Start of Entries provided

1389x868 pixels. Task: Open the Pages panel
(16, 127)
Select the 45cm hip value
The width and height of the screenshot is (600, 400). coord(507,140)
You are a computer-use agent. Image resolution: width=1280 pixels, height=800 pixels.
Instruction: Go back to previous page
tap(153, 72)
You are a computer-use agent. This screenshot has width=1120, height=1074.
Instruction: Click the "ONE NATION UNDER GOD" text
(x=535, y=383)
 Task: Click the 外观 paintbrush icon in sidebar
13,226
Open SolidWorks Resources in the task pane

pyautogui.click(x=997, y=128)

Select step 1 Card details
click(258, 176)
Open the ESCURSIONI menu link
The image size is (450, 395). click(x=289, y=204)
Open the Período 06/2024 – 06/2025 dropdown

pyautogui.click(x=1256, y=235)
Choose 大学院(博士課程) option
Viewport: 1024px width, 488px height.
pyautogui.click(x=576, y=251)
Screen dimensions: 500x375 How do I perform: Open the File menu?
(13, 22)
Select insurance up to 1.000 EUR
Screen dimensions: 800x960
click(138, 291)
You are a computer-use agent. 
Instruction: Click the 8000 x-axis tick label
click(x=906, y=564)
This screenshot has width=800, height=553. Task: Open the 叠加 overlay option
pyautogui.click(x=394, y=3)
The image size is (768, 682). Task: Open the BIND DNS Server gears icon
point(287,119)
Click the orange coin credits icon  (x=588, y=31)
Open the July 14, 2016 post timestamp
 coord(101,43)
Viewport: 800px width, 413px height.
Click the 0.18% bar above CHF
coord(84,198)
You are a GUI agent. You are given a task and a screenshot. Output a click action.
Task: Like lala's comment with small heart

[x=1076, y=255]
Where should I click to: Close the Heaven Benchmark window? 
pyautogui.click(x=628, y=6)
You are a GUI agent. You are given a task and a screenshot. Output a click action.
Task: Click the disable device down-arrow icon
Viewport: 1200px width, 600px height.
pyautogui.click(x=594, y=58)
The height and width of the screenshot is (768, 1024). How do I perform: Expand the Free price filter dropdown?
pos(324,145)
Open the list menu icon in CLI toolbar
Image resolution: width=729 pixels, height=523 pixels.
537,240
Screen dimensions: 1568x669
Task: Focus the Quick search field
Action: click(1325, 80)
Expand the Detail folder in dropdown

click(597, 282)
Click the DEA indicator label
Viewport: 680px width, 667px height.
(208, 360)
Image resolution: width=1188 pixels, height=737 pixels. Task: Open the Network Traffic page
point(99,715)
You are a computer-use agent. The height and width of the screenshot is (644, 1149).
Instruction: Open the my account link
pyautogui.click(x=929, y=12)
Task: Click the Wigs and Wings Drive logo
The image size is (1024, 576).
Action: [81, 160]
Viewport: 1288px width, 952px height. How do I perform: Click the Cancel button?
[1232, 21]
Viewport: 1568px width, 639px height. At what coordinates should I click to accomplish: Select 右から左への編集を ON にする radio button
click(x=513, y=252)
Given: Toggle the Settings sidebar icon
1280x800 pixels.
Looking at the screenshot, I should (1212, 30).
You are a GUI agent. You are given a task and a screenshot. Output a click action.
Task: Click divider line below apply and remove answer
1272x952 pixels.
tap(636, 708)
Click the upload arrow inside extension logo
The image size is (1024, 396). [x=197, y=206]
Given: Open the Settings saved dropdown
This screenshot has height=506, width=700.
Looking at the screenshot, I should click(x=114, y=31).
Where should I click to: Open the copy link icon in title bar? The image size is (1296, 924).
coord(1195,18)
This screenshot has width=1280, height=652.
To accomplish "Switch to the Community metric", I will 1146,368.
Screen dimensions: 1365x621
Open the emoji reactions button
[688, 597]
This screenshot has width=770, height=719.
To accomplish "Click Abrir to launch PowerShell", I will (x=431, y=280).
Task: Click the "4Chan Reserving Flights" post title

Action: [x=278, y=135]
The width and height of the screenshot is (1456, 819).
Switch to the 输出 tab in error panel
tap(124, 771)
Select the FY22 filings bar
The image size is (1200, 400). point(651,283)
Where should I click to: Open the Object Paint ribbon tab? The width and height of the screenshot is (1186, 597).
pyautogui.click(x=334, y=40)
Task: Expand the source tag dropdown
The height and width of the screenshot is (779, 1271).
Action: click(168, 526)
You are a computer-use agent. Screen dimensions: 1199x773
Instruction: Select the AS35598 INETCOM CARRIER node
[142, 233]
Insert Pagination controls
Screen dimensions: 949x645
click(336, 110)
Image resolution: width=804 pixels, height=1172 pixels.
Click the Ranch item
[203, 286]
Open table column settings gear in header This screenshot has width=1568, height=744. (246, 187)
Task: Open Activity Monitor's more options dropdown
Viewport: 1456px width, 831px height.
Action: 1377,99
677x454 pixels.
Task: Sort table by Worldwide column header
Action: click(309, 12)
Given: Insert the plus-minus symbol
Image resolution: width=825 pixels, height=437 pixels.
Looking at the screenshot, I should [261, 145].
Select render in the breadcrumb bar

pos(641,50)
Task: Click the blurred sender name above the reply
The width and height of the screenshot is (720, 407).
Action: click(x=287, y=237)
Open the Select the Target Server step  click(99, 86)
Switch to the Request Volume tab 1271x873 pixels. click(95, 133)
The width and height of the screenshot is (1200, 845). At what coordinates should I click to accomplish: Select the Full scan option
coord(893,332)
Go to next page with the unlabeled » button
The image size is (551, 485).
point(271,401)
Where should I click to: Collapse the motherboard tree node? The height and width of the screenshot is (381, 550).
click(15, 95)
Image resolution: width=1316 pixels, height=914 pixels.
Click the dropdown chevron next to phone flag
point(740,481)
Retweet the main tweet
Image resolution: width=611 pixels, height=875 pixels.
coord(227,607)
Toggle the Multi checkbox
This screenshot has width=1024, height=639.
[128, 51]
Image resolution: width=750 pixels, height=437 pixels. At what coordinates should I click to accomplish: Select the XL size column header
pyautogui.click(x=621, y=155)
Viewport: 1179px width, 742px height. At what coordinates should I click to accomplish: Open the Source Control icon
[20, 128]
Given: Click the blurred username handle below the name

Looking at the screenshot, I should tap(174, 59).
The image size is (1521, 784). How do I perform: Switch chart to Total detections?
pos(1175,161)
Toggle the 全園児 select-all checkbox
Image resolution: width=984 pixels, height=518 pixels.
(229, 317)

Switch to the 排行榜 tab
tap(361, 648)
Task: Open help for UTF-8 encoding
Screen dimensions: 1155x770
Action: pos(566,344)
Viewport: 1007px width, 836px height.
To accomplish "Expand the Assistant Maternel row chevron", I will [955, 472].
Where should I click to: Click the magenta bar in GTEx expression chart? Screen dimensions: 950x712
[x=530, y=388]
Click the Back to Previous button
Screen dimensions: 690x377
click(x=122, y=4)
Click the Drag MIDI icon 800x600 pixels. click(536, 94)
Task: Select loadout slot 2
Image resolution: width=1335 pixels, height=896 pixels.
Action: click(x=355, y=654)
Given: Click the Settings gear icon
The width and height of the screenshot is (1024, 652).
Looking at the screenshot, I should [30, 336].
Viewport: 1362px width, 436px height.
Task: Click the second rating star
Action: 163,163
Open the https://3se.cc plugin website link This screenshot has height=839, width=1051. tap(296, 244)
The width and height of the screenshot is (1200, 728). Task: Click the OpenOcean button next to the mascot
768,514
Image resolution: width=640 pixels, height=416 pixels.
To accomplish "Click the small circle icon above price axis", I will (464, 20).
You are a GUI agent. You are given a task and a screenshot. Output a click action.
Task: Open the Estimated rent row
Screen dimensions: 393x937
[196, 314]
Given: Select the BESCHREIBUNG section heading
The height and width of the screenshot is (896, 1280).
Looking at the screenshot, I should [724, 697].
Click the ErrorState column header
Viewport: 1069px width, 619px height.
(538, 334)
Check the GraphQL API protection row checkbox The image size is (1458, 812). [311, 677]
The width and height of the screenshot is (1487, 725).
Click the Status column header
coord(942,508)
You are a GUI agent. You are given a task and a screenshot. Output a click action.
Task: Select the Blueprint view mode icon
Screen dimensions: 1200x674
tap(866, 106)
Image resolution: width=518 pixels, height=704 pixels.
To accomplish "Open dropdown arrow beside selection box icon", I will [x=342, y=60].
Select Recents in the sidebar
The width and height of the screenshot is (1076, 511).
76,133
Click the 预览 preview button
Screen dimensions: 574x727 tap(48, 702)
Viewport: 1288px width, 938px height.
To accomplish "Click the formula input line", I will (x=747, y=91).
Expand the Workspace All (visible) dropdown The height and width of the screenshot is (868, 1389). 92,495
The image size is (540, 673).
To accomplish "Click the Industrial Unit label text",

End of Entries provided

Wherever the string "computer" appears in the entries above, return the line it appears on.

You are a computer-use agent. Image resolution: width=1280 pixels, height=800 pixels.
You are a computer-use agent. This screenshot has width=1120, height=1074.
You are a computer-use agent. 
You are a computer-use agent. The height and width of the screenshot is (644, 1149).
You are a computer-use agent. Screen dimensions: 1199x773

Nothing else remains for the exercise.